Data to process →

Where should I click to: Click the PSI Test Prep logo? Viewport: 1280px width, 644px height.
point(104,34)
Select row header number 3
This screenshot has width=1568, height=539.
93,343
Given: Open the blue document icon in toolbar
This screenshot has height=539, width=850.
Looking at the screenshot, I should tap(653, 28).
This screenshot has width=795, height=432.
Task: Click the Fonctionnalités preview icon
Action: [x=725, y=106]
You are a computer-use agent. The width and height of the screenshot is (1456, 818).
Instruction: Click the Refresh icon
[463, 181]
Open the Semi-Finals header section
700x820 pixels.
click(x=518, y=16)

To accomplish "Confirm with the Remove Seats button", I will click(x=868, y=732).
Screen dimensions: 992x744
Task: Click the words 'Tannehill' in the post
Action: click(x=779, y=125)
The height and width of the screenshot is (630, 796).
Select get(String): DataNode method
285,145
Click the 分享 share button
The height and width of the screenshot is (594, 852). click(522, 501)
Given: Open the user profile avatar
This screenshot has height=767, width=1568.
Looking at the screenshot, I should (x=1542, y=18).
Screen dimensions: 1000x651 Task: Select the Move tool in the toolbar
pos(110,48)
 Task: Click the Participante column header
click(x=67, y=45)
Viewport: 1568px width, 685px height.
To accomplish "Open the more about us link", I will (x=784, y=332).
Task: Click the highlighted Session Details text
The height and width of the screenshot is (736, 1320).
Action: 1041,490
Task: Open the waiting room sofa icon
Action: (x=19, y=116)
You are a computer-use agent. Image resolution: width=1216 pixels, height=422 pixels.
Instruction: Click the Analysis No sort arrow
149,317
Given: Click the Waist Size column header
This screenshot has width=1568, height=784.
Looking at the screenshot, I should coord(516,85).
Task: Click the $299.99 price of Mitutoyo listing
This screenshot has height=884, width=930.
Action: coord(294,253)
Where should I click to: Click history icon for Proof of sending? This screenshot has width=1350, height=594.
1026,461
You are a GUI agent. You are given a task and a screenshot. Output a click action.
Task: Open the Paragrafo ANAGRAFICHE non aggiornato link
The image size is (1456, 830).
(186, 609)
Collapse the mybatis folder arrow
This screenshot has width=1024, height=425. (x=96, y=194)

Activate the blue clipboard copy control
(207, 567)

Brief →
Of the lines above, output exactly those from the line bearing "This screenshot has width=1568, height=539." through the line bearing "Task: Click the highlighted", inclusive.

Problem solution →
This screenshot has width=1568, height=539.
93,343
Given: Open the blue document icon in toolbar
This screenshot has height=539, width=850.
Looking at the screenshot, I should tap(653, 28).
This screenshot has width=795, height=432.
Task: Click the Fonctionnalités preview icon
Action: [x=725, y=106]
You are a computer-use agent. The width and height of the screenshot is (1456, 818).
Instruction: Click the Refresh icon
[463, 181]
Open the Semi-Finals header section
700x820 pixels.
click(x=518, y=16)

To accomplish "Confirm with the Remove Seats button", I will click(x=868, y=732).
Screen dimensions: 992x744
Task: Click the words 'Tannehill' in the post
Action: click(x=779, y=125)
The height and width of the screenshot is (630, 796).
Select get(String): DataNode method
285,145
Click the 分享 share button
The height and width of the screenshot is (594, 852). click(522, 501)
Given: Open the user profile avatar
This screenshot has height=767, width=1568.
Looking at the screenshot, I should (x=1542, y=18).
Screen dimensions: 1000x651 Task: Select the Move tool in the toolbar
pos(110,48)
 Task: Click the Participante column header
click(x=67, y=45)
Viewport: 1568px width, 685px height.
To accomplish "Open the more about us link", I will (x=784, y=332).
Task: Click the highlighted Session Details text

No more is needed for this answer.